Home and Community Care Digest

Home and Community Care Digest 7(2) November -0001

Increasing Registered Nurse Staffing Resident-Time can Reduce Adverse Outcomes in Nursing Homes

Abstract

The need for higher nurse staffing levels in nursing homes, especially skilled staff like registered nurses (RN), as a means to improve quality of care has received considerable attention in recent years from both policy makers and the public alike. This study examined the relationship between changes in RN staffing level and nursing skill mix on the changes in the rate of adverse outcomes (i.e., pressure sores and urinary tract infections) among long-stay residents in US-based nursing home facilities. The main finding was that increases in RN staffing tended to reduce the rate of both pressure sores and urinary tract infections. Policy makers considering strategies to improve quality of care in nursing homes, particularly with regards to pressure sores and urinary tract infections, may wish to consider increasing the RN staffing levels.
Background: The quality of care provided in nursing homes has been an ongoing issue of concern for both policy makers and the public. Recent focus has turned to potential relationships between nurse staffing levels and skill mix and quality of care, which has lead some researchers to advocate for higher staffing requirements and a more skilled staff mix in nursing homes. But until recently there has been insufficient high-quality evidence to support such recommendations. This study aims to fill the evidence gap by examining the registered nurse (RN) staffing-outcomes relationship in nursing homes.

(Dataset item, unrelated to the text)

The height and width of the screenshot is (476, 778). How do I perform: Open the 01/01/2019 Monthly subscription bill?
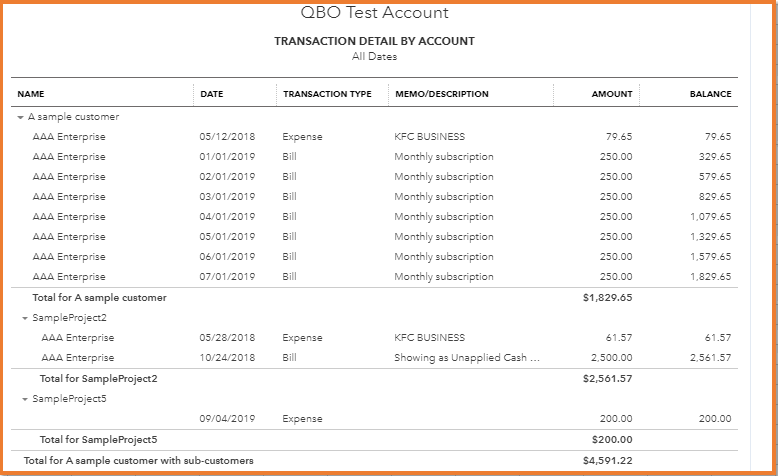[x=444, y=157]
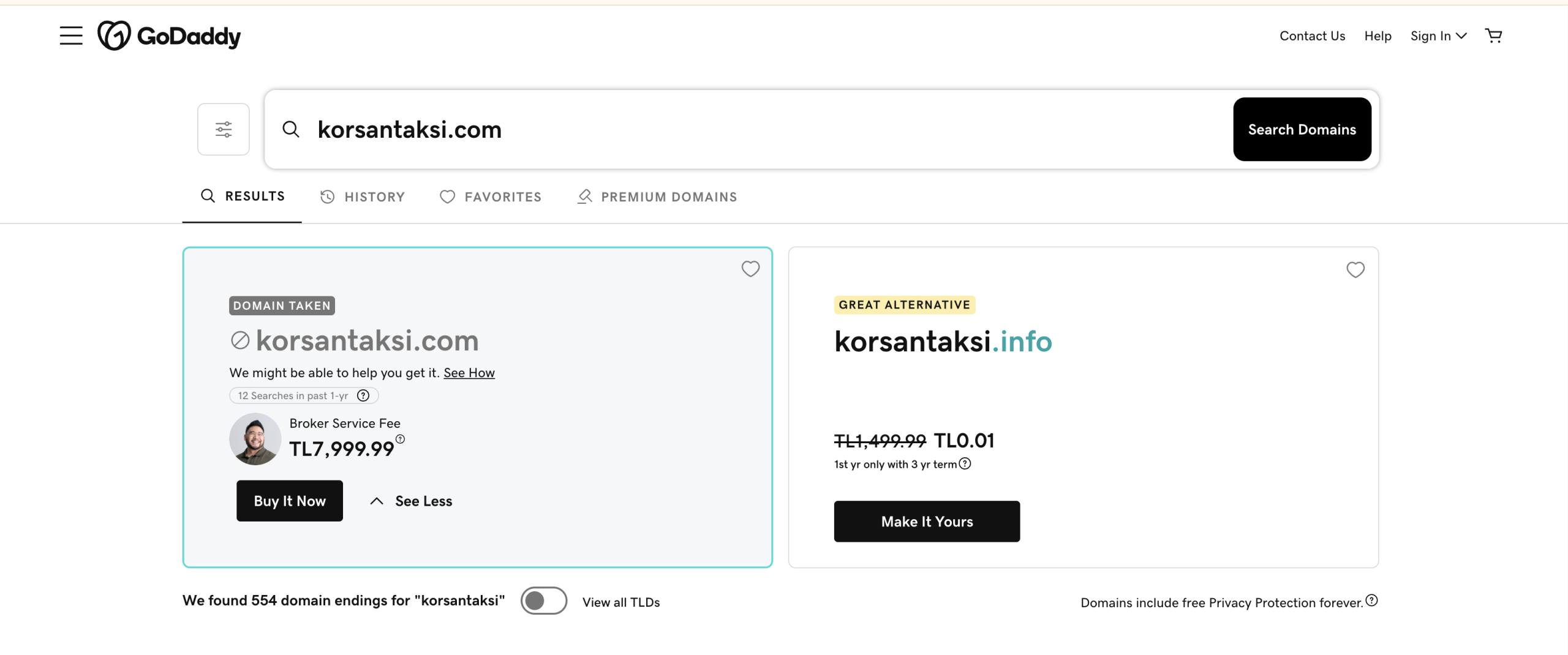Expand the Sign In dropdown
The width and height of the screenshot is (1568, 655).
coord(1438,36)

Methods: This US study examined whether a change in RN staffing and skill mix leads to a change in outcomes in long-stay (> 90 days) nursing home residents in Medicare- or Medicaid-certified nursing homes in five states over the period 1997 to 2000. States were chosen based on reliability of data and geographic representation. Overall, the sample (n=399,206 resident assessments from 1,366 nursing homes) represented roughly 10% of nursing home facilities and residents across the US. Resident outcome measures included pressure sores and urinary tract infections, both of which are believed to reflect staffing-dependent aspects of care. Staffing was measured by intensity (RN hours per resident-day) and skill mix (RN staffing hours as a proportion of total nurse staffing hours, including RN, LPN and NA). The former is an indicator of the extent of RN expertise available for nursing home resident care, while the latter captures the extent to which supervision by RNs is available or pressure to shift tasks to less qualified nurses is reduced.

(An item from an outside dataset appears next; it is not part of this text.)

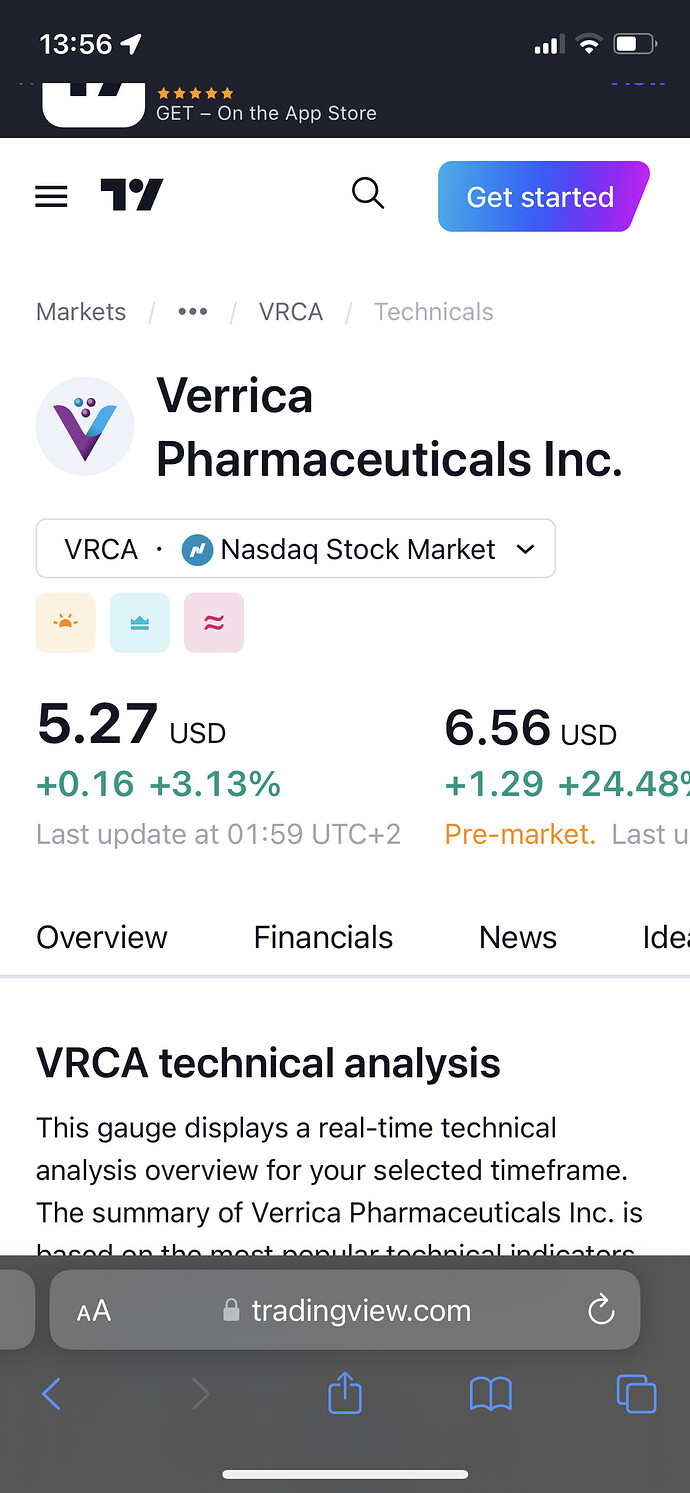Tap the TradingView logo

tap(131, 195)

To uncover the true relationship between RN staffing time and resident outcomes, the study controlled for a number of individual- and nursing home facility-level factors that could impact the relationship in question and employed a statistical technique that minimizes bias in the estimates.

Findings: Greater levels of RN staffing (i.e., number of RN hours per resident-day) substantially reduced the rate of pressure sores, while nurse skill mix did not. Conversely, both greater levels of staffing and a more highly skilled staff mix were found to reduce the rate of urinary tract infections. Overall, the study finds that for the average nursing home facility, a 50% increase in RN staffing time per resident-day (roughly increasing from 0.35 to 0.525 hours per resident-day) would reduce the rate of pressure sores by about 66% and that of urinary tract infections by 45%.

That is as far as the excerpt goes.